Approving for NHS routine use or the CDF

In April of this year, NICE started to assess the cost and clinical effectiveness of every drug currently in the old CDF. In August, the first two drugs investigated from the old fund were approved for routine NHS use, meaning that, following the pharmaceutical companies discounted prices, the drugs are now cost effective and available to a wider range of cancer patients.

To read about the approved Bosutinib (Bosulif, Pfizer) and Pemetrexed (Alimta, Eli Lilly), click here.

Modified appraisal process

The appraisal process for CDF drugs now allows NICE to make one of three recommendations:

1. Recommend for routine commissioning – YES
2. Not recommended for routine commissioning – NO
3. Recommended for use within the CDF – NEW

In order to complete this assessment quickly and efficiently, NICE has implemented a rapid reconsideration process on all already licensed drugs. The new option available to NICE, to recommend for use within the CDF, is worth noting. It can be used when NICE considers there to be a plausible potential for a drug to satisfy the criteria for routine commissioning, but where there is significant remaining clinical uncertainty.

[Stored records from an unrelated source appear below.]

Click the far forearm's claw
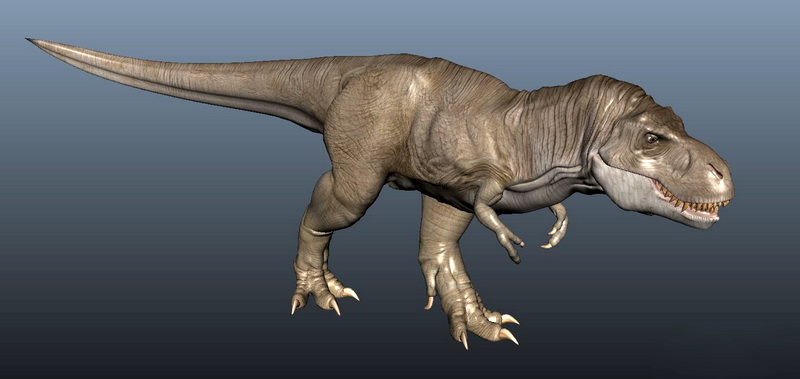 coord(546,245)
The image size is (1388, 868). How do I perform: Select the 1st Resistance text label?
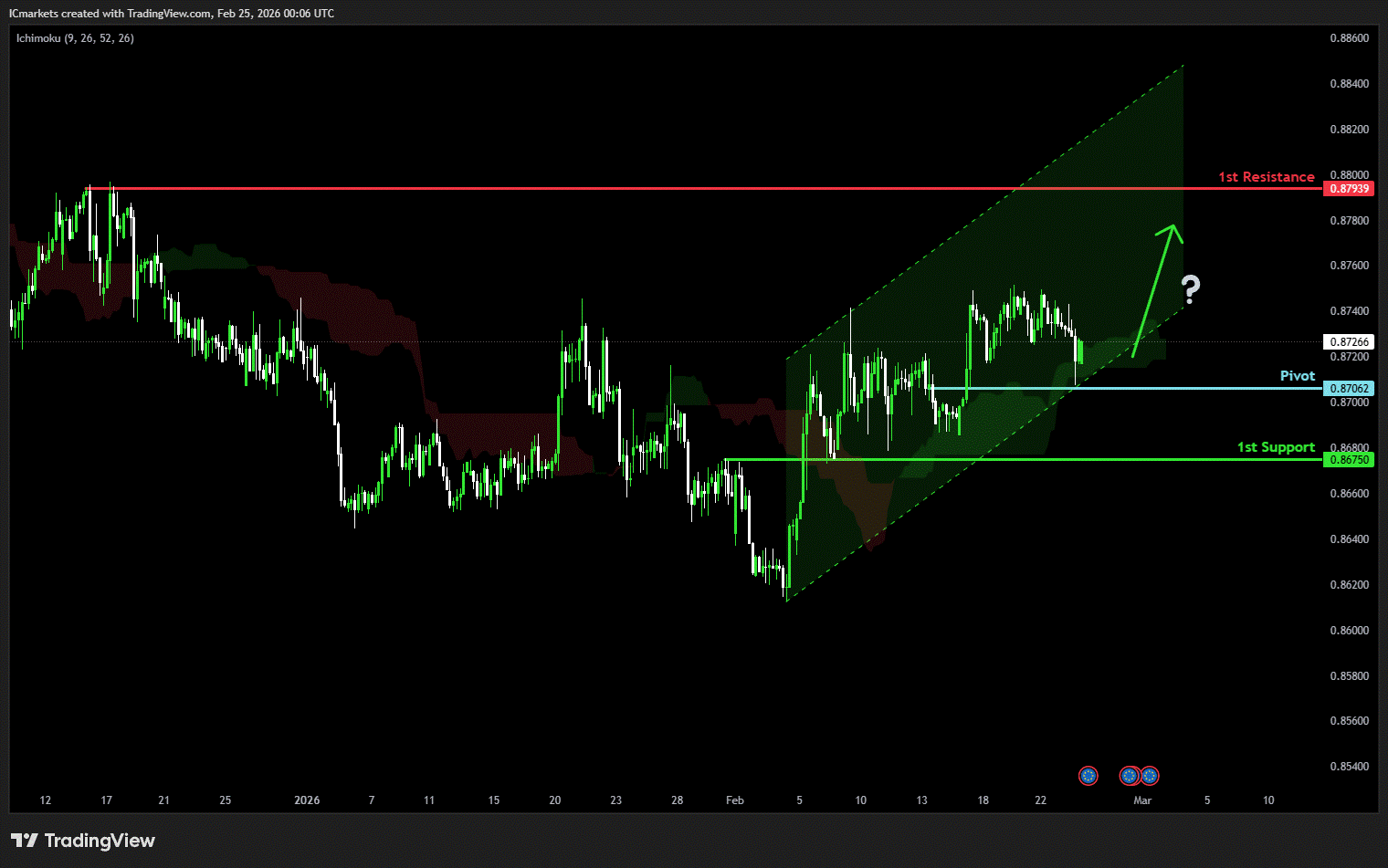tap(1266, 177)
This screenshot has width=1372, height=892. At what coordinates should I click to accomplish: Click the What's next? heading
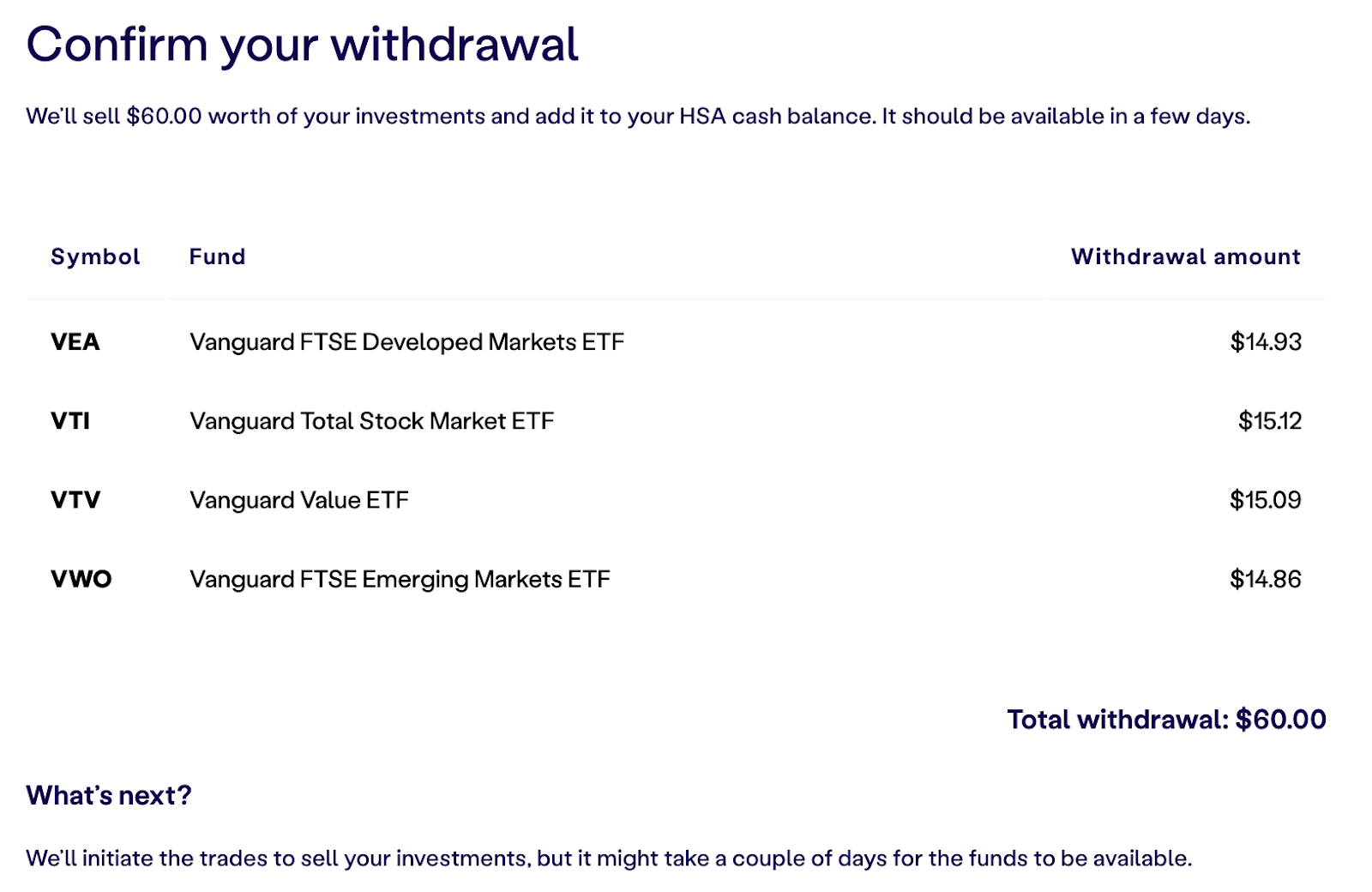pyautogui.click(x=109, y=795)
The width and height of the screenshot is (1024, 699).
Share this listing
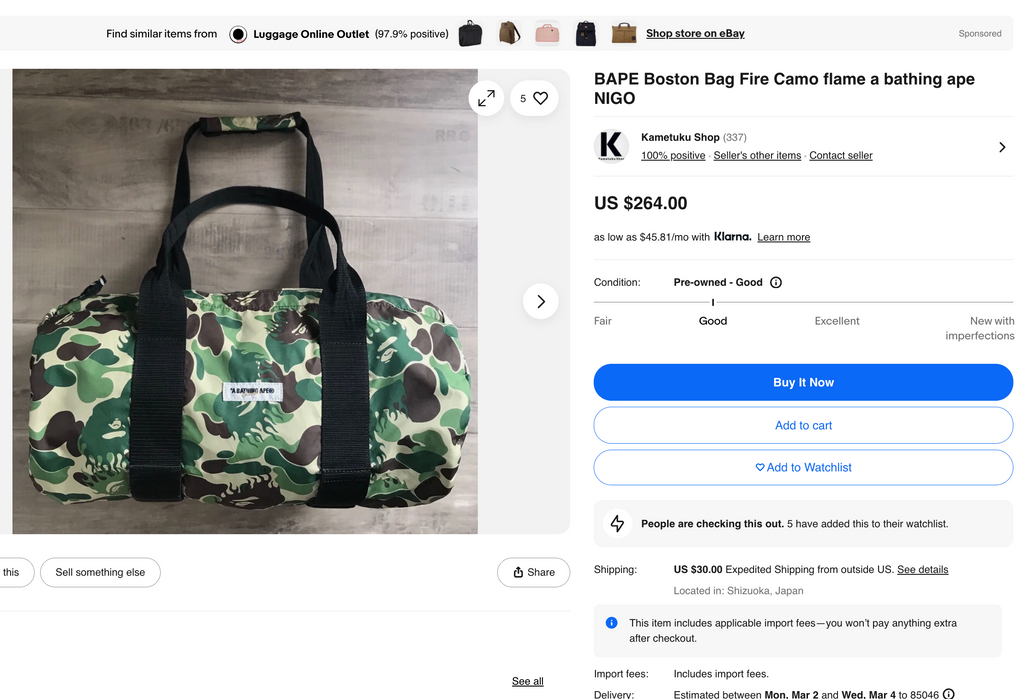[533, 572]
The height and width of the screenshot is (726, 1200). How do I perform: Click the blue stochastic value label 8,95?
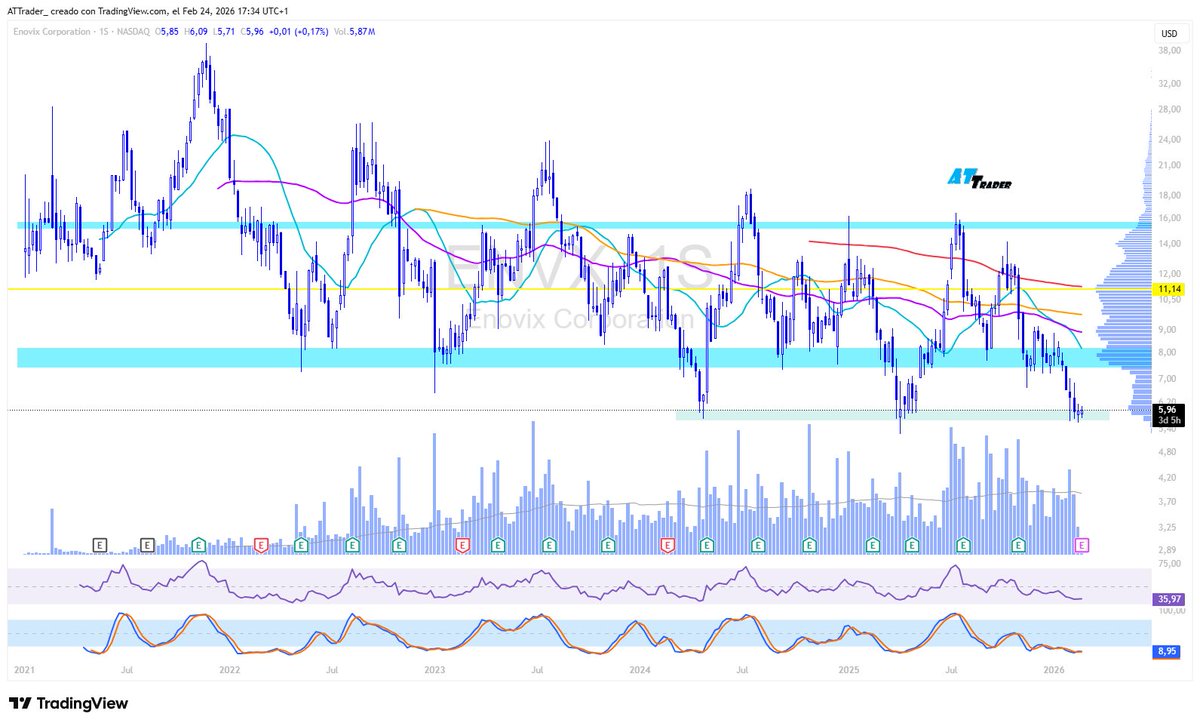[x=1164, y=651]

On this first of what is sure to be many changes, Professor Carole Longson, Director of the Centre for Health Technology Evaluation at NICE, said, “It’s great to see that companies are engaging with our CDF reconsideration process in a constructive way, resulting in these positive recommendations. Patients with chronic myeloid leukaemia and lung cancer will now be reassured that these drugs are available for routine NHS use. This is good news. As these drugs move into routine budgets, CDF funding can be freed up for other new and innovative cancer treatments.”

Why the CDF didn’t work

First of all, the lack of clear criteria for how and when drugs should exit the fund placed it under unsustainable financial pressure. This was unsustainable and there was not enough communication between institutes. The annual budget for the CDF was increased from £200m in 2011/12 to £340m in 2015/16. Despite this, the CDF exceeded its allocated budget each year since 2013. Furthermore, even though two reprioritisation exercises were undertaken, the final outturn position for 2015/16 was £466m – a massive of overspend of £126m (37%). Following this, the independent Cancer Taskforce and the National Audit Office agreed that the CDF was not sustainable in its current form.

Public consultation

NHS England and NICE launched a full public consultation on proposals for reforming the CDF at the end of 2015. Subsequently, on 26th February 2016, the NHS England Board approved plans to establish the CDF as a new managed access scheme with clear entry and exit criteria.

The new objectives

• to provide patients with faster access to the most promising new cancer treatments
• to drive stronger value for money for taxpayers in drugs expenditure
• to offer those pharmaceutical companies that are willing to price their products responsibly, a new fast-track route to NHS funding for the best and most promising drugs via an accelerated NICE appraisal process and a new CDF managed access scheme.

Scoring indications

Decisions will be based on the National Cancer Drugs Fund Prioritisation Tool in conjunction with an assessment of median drug cost per patient. This evaluation will be completed for each drug/indication under consideration and will result in an overall score based on a number of factors, including:

• evidence of clinical benefit e.g. progression free survival (PFS) and overall survival (OS)
• quality of life (QOL)
• toxicity
• unmet need
• median drug cost per patient

“…the wheat from the chaff…”

Professor Paul Workman, Chief Executive of The Institute of Cancer Research, London said “It does make sense for the Cancer Drugs Fund to pay for new drugs only after a provisional green light from NICE, to avoid duplicating the processes for deciding whether drugs should be made available on the NHS.”

But with the fund in jeopardy, what does this mean for cancer patients? 

“The Cancer Drugs Fund has improved access to vital medicines for thousands of bowel cancer patients many of whom wouldn’t be alive today if they hadn’t had the treatment,” said charity chief executive Mark Flannagan.